PNodeTrusted type wrapper for distinguishing node-trusted script context values and other values from redeemer/datum

[SeungheonOh]

Idea from @peter-mlabs

Inputs of a smart contract script takes two kinds of arguments: arbitrary values from user and node-generated script context. Both of the arguments are Datum, and, therefore, user-provided value can also be a script-context. However, only what's provided by Node can be trusted as valid. By introducing a closed(no exposed constructors) wrapper PNodeTrusted we can mark the difference between two possible script-contexts.

Use case: it ensures certain values of user-defined types are always valid by allowing those types' smart-constructors to only allow values from PNodeTrusted. This is especially useful when used with state threads(like oracles) who's onchain datum is designed to be always valid.

-- | Not all `PTxInfo` is "valid"
mkMyDatum :: Term s (PTxInfo :--> PMyDatum)
mkMyDatum :: Term s (PNodeTrusted PTxInfo :--> PMyDatum)

[bladyjoker]

Question! Why do we care about this distinction? Would it make sense to just have safe PTxInfo constructors and data parsers to always be valid? In essence everything is PNodeTrusted?

Another question! What level of validity are you interested in?
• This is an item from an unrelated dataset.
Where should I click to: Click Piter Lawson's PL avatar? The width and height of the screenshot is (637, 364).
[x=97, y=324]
To understand whether a TxInfo is 'valid' can ultimately mean evaluating a TxInfo under ledger rules. But 'lesser' validity could mean for example that any DatumHash exists in txInfoDatums and such.

For things like TokenName, CurrencySymbol, mint or output Value have some simple validation rules that we definitely care about and are a no brainer, but for TxInfo and more complex types it's not necessarily clear what level of validity are we talking about?

[SeungheonOh]

Distinction that separates if a given datum is created by the node itself or by user is useful because ones created by the node will always be "true", syntactically and semantically. So, for example, if ledger datum, let's say PTxOut, is from node directly, we know that tx referenced in txId will always exists actually on-chain and so forth. But sometimes we want to bake our own ledger type values from scratch; for example, when you try to lookup for some output references from transaction. In that cases, we will do something like

foo :: Term s PTxOut
foo = pconstant $ TxOut "aaaaaaaaaaaaaaaaaaaaaaaaaaaaaaaa" 99

When it is created like this(by user), made value might be in correct format(transaction hash is 32 bytes, etc etc; syntactical correctness) and everything, but we don't really know if this reference actually exists on-chain(semantical correctness). This goes similarly with other types.
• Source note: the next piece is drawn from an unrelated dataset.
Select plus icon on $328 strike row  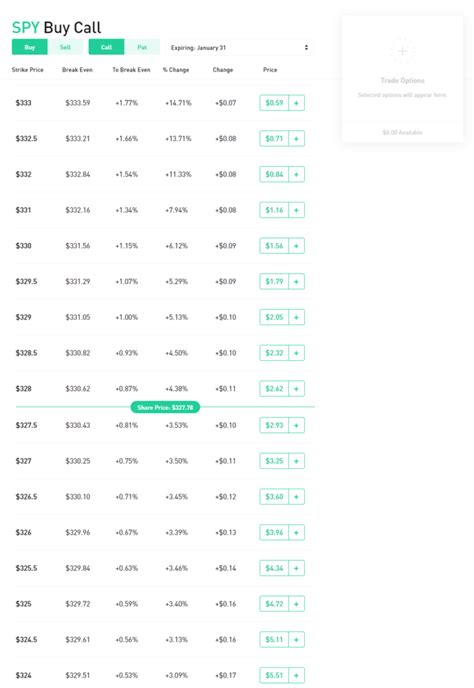tap(296, 389)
Using smartconstructor gives a slightly different assurances than marking node trusted values. As shown above, we can construct valid PTxOut all day, but we will never know if that txOut will exists on node's context. In other words, it is impossible to enforce all datum to be node trusted just by enforcing smart constructor on everything. So smartconstructor will only ensure syntactical correctness of constructed data. (I think smart constructor is a good direction but is slightly unrelated to this issue)

[SeungheonOh]

To understand whether a TxInfo is 'valid' can ultimately mean evaluating a TxInfo under ledger rules. But 'lesser' validity could mean for example that any DatumHash exists in txInfoDatums and such.

This will depend on where we draw lines between semantical and syntactical correctness. If we make assurance that DatumHash exists in txInfoDatums as semantics, there's one less thing to care about at smart constructor checking syntactical correctness. So this would be easier, but regular ledger types will be more loosely assured.

If we count this as syntactical correctness, we have more things to check on smart constructor, but than we get better assurance for non-nodetursted types.

I don't know where would be best to draw this line

[L-as]

I think what you want is not PNodeTrusted, but PUntrusted, which I feel like already might exist somewhere?

You want to denote that you have data that might be of some type, and in this case it's only for Data-encoded types.

[SeungheonOh]

data that might be of some type
This is PData and PAsData PXYZ where PXYZ is Data-encoded. So it exists.

PNodeTrusted is trying to distinguish ledger types that came directly from the node, i.g. script context, datum, and redeemer. They often have stricter invariants that can be exploited

[peter-mlabs]

Where this idea came from is trying to identify what the introduction rules for something like an oracle exchange rate should be.

If you're posting a new change rate, that you might have something like

Integer -> Positive -> ExchangeRate

but if you're consuming an exchange rate from a reference UTxO, you need a few things:

• You need a reference UTxO extracted from the script context that is passed as an argument to the script
• You need to check that the reference UTxO carries the oracle's state thread token
• You need to decode the reference UTxO's datum into an ExchangeRate

Folks usually do this ad-hoc by performing all of this manually, but its not type safe.

You can manually create a TxOut that has the right state thread token and an arbitrary datum, and that's no longer valid. And you can even throw this into a script context inside your script if you want.

The first bit -- "extracted from the script context that is passed as an argument to the script" -- is what the PNodeTrusted distinguishes. Its for distinguishing whether a value comes from the node (i.e., exists on-chain) or is constructed by the author of the script.